Tissue-Specific Co-Expression Patterns of BAF Complexes Provide Regulatory Insights Across Human Tissues with Implications for Endocrine and Non-Endocrine Functions
Tissue-Specific Co-Expression Patterns of BAF Complexes Provide Regulatory Insights Across Human Tissues with Implications for Endocrine and Non-Endocrine Functions
Dong, X.; Haque, N.; Wagenknecht, J. B.; Zimmermann, M. T.
AbstractBRG1/BRM-associated factor (BAF) chromatin remodeling complexes are essential for normal endocrine function and are implicated in various metabolic and developmental disorders. However, the full range of chromatin-based regulatory modules in endocrine development remains unclear. We developed a computational pipeline to analyze bulk RNA-seq data from 54 human tissues and constructed tissue-specific co-expression networks for 30 core BAF complex genes. Weighted gene co-expression network analysis (WGCNA) and Louvain clustering identified gene modules for each tissue, which we compared to 46 curated BAF subcomplex gene sets using Jaccard similarity.

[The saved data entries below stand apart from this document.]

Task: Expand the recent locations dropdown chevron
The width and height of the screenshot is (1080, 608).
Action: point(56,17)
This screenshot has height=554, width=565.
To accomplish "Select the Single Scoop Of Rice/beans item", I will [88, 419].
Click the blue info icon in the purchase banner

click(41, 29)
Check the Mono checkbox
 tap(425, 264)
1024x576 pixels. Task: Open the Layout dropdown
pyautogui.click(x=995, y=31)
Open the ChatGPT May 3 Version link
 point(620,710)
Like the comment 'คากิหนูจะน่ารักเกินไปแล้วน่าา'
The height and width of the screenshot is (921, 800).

In metabolically active non-endocrine tissues (kidney, skeletal muscle, vasculature, fibroblasts), we observed strong co-expression with canonical BAF (cBAF) and polybromo-associated BAF (pBAF) modules. Central nervous system tissues were dominated by neuron-specific BAF (nBAF) modules. Endocrine tissues (e.g., thyroid, adrenal) and gastrointestinal epithelia displayed co-expression profiles resembling smooth muscle like BAF and pBAF modules, suggesting chromatin programs that integrate hormone secretion with contractile and barrier functions. These patterns show that each tissue exhibits a distinct, non-random combination of BAF subcomplexes, potentially reflecting its functional chromatin state. Our results demonstrate that tissue-specific gene expression profiling can reveal differences in protein complex regulation. The modular deployment of BAF chromatin remodeling complexes appears tailored to the functional demands of each organ. This study lays a foundation for further investigation of epigenetic regulation in endocrine development and disease and provides a framework for identifying tissue-specific chromatin remodeling strategies.